→ **Given problem**: Rewrite the part of the lines that opens with the line containing "Given: Open the 無料番組 tab" and runs through the last line, replacing "Tap" with "Press" and changing nothing else. Omit the pictures from your answer.

:: The data ::

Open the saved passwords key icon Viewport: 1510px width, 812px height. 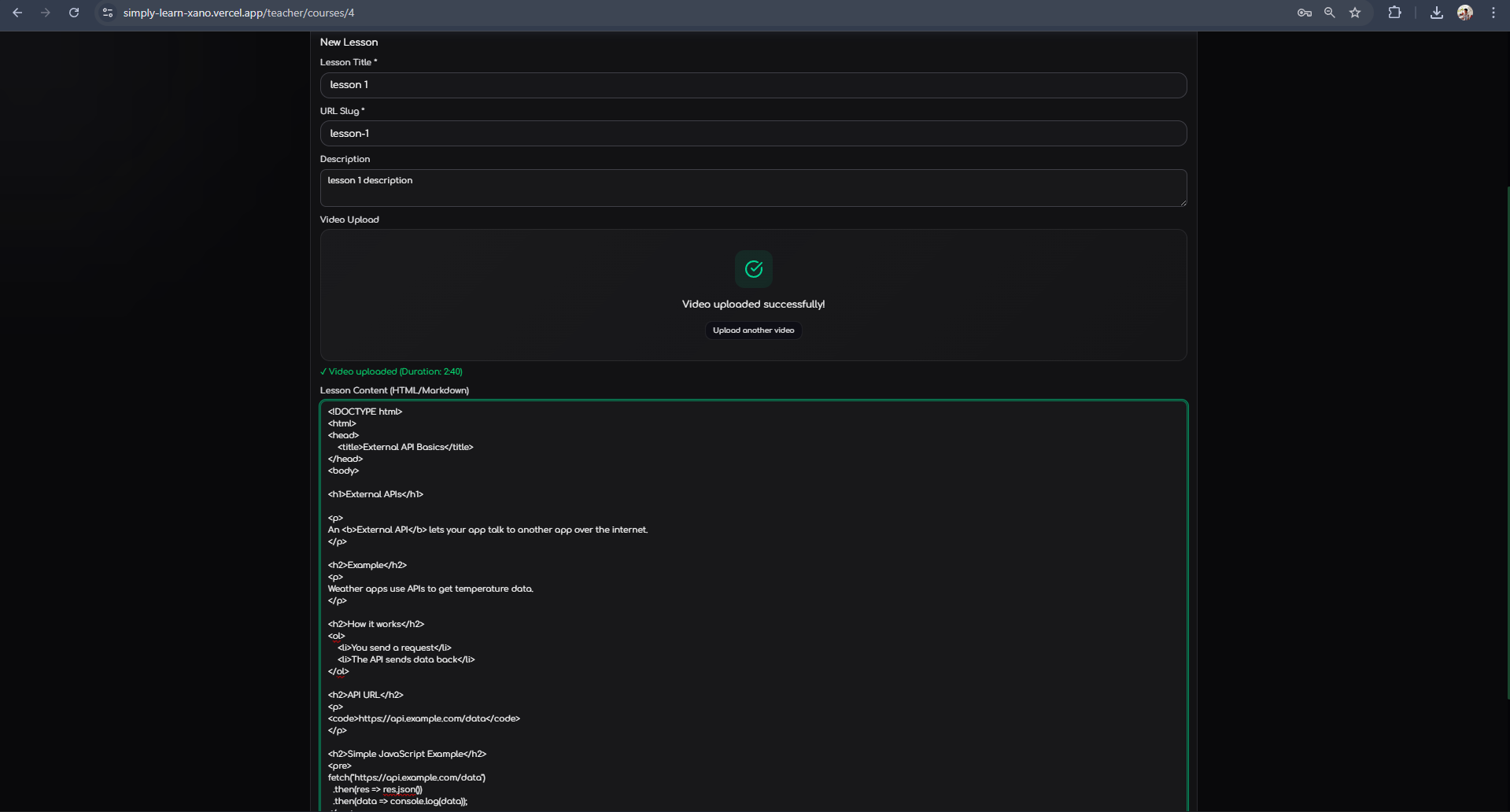(x=1304, y=13)
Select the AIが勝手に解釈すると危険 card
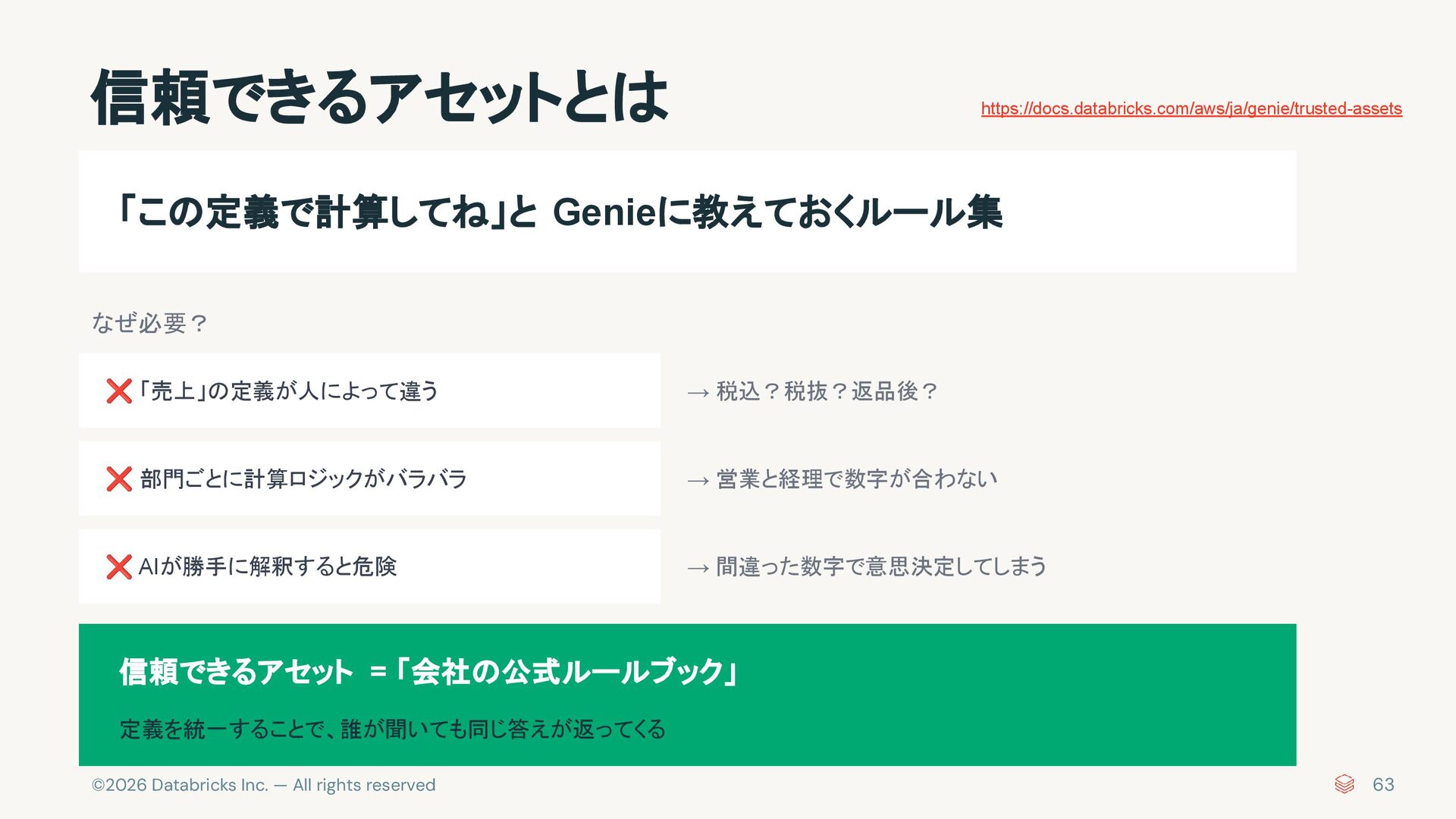1456x819 pixels. pos(369,566)
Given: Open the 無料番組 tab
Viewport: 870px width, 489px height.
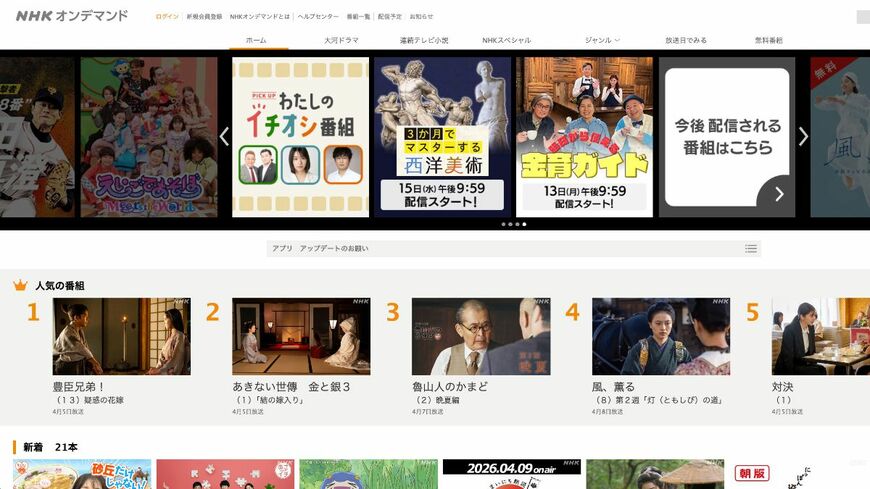Looking at the screenshot, I should click(x=768, y=40).
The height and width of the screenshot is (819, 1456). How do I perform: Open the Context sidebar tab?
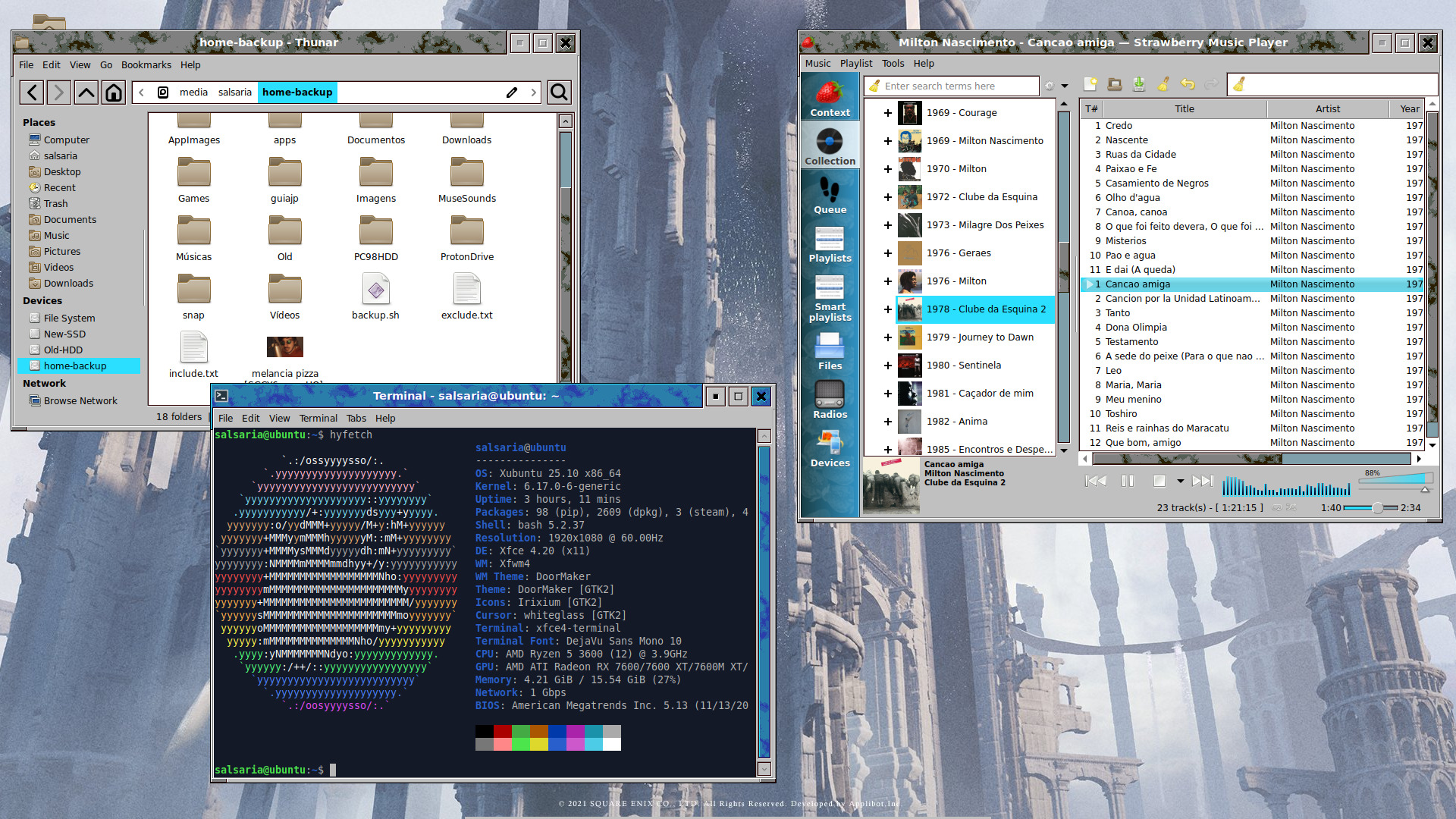830,99
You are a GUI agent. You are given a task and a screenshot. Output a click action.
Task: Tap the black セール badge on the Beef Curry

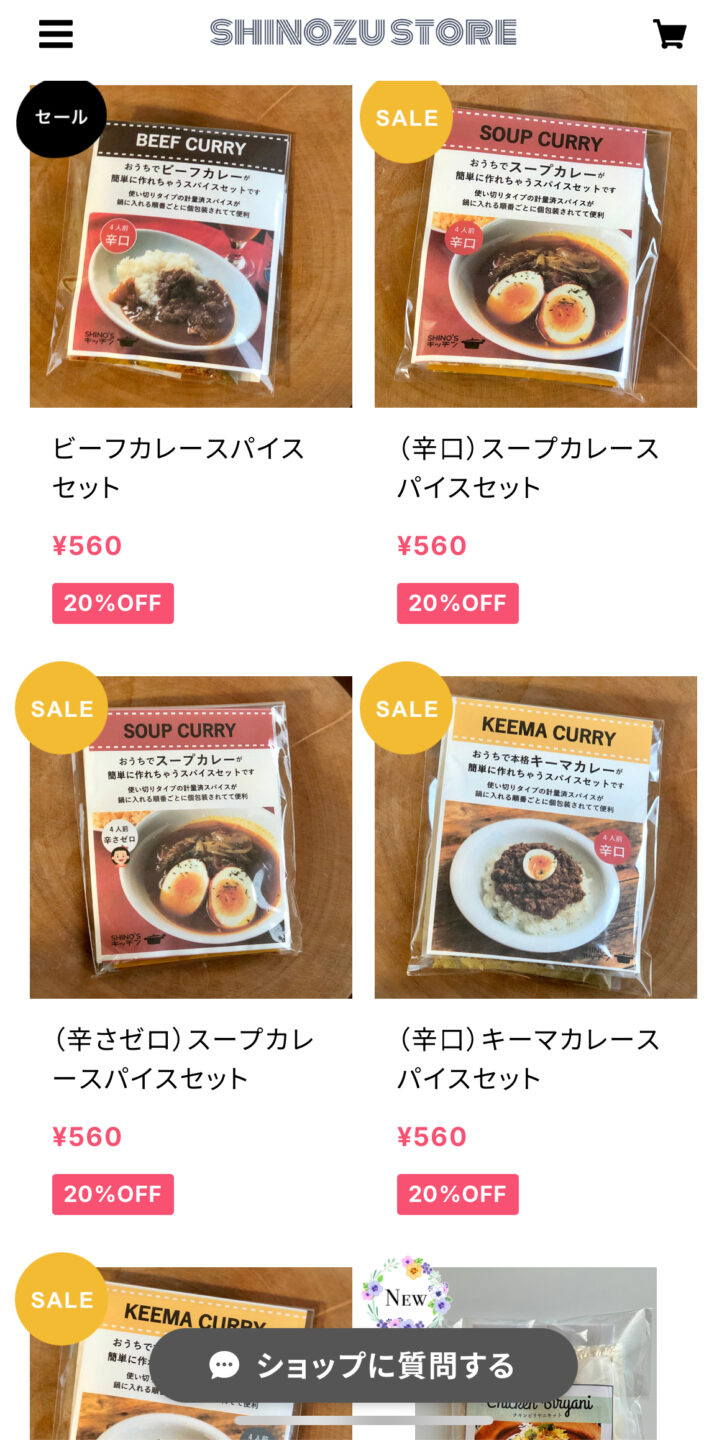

:::

→ **Response to this task**:
Given: Open the 無料番組 tab
Viewport: 870px width, 489px height.
Looking at the screenshot, I should click(x=768, y=40).
The height and width of the screenshot is (819, 1456). How do I perform: Open the Context sidebar tab?
830,99
You are a GUI agent. You are given a task and a screenshot. Output a click action.
Task: Press the black セール badge on the Beef Curry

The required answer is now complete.